Newly Adopted and Pending Accounting Policies
Newly Adopted and Pending Accounting Policies

Financial Accounting Standards Board (“FASB”)

FASB Accounting Standards Update No. 2011-03, Reconsideration of Effective Control for Repurchase Agreements (“ASU 2011-03”)

On April 29, 2011, the FASB issued ASU 2011-03 that eliminates the collateral maintenance requirement under GAAP for entities to consider in determining whether a transfer of financial assets subject to a repurchase agreement is accounted for as a sale or as a secured borrowing. ASU 2011-03 was effective for the Company January 1, 2012 and did not have a material impact on the Company’s consolidated financial statements.

FASB Accounting Standards Update No. 2011-04, Fair Value Measurement (Topic 820):  Amendments to Achieve Common Fair Value Measurements and Disclosure Requirements in U.S. GAAP and IFRSs (“ASU 2011-04")

On May 12, 2011, the FASB issued ASU 2011-04 to provide clarified and converged guidance on fair value measurement and expand disclosures concerning fair value measurements. ASU 2011-04 is largely consistent with the existing fair value measurement principles contained in ASC 820, Fair Value Measurement. ASU 2011-04 was effective for the Company January 1, 2012.

FASB Accounting Standards Update No. 2011-05, Comprehensive Income (Topic 220):  Presentation of Comprehensive Income (“ASU 2011-05”)

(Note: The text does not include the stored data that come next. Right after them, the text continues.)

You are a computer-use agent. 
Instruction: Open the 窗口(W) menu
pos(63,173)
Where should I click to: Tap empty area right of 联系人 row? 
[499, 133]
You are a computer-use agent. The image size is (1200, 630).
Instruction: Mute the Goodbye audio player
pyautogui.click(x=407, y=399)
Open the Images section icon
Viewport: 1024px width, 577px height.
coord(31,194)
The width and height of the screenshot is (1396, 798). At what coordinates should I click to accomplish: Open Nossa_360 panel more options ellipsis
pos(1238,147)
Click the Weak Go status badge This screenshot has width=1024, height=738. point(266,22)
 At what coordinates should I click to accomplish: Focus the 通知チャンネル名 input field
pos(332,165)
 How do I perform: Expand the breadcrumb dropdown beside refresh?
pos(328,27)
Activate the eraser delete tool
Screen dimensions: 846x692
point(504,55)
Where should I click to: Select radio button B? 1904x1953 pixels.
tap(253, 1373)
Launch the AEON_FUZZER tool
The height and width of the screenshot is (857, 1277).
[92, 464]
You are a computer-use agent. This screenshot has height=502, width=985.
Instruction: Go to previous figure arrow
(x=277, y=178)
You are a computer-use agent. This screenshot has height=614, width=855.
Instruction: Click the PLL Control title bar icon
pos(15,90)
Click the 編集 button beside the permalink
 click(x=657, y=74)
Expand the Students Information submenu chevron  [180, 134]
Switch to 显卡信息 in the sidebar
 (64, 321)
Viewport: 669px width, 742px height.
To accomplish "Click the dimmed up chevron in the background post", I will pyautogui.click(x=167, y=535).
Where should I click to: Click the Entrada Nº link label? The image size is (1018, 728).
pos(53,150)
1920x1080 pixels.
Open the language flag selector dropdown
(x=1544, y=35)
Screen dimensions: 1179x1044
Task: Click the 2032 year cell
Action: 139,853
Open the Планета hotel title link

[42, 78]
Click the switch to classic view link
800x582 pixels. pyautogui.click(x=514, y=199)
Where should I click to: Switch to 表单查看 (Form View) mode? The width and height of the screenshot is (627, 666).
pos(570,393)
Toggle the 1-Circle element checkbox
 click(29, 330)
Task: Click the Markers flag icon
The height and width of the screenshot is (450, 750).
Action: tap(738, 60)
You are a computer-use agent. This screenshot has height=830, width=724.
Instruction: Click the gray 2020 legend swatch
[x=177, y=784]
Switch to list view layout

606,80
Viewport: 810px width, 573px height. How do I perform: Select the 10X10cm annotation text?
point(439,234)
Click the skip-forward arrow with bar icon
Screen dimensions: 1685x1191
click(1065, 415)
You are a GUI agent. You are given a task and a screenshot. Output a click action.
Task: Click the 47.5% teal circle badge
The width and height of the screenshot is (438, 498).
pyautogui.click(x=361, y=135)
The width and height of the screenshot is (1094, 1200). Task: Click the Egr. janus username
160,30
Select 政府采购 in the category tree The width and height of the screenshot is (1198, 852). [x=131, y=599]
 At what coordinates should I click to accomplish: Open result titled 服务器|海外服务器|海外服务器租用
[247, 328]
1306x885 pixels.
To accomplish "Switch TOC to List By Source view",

On June 16, 2011 the FASB issued ASU 2011-05 which revises the manner in which entities present comprehensive income in their financial statements by removing the presentation option in ASC 220, Comprehensive Income, and requires entities to report components of comprehensive income in either a continuous statement of comprehensive income or two separate but consecutive statements. ASU 2011-05 was effective for the Company January 1, 2012.

FASB Accounting Standards Update No. 2011-11, Disclosures about Offsetting Assets and Liabilities (“ASU 2011-11”)

On December 16, 2011, the FASB issued ASU 2011-11 which contains new disclosure requirements regarding the nature of an entity right of setoff and related arrangements associated with its financial instruments and derivative instruments. The new disclosures are anticipated to facilitate comparison between financial statements prepared under generally accepted accounting principles in the United States of America and financial statements prepared under International Financial Reporting Standards by providing information about gross and net exposures. The new disclosure requirements are effective for interim and annual reporting periods beginning on or after January 1, 2013.

FASB Accounting Standards Update No. 2011-12, Deferral of the Effective Date for Amendments to the Presentation of Reclassifications of Items Out of Accumulated Other Comprehensive Income in Accounting Standards No. 2011-05 (“ASU 2011-12”)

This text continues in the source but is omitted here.